--- What is expected ---
When you reproduce the data, keep every word exactly as it stands and leave the pictures out.

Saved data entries
+ + + + +

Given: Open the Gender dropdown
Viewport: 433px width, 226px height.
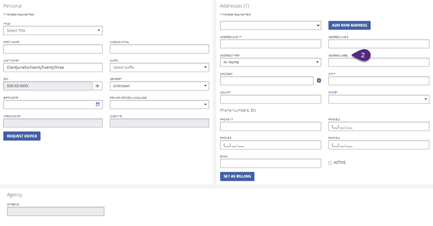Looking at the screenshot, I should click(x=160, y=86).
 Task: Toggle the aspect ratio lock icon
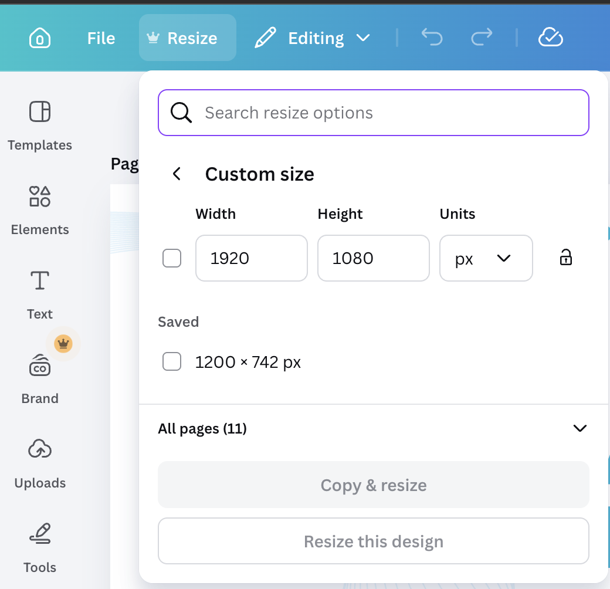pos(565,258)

+ + + + +

--- Exercise response ---
Given: Open the Gender dropdown
Viewport: 433px width, 226px height.
Looking at the screenshot, I should click(x=160, y=86).
 Task: Toggle the aspect ratio lock icon
pos(565,258)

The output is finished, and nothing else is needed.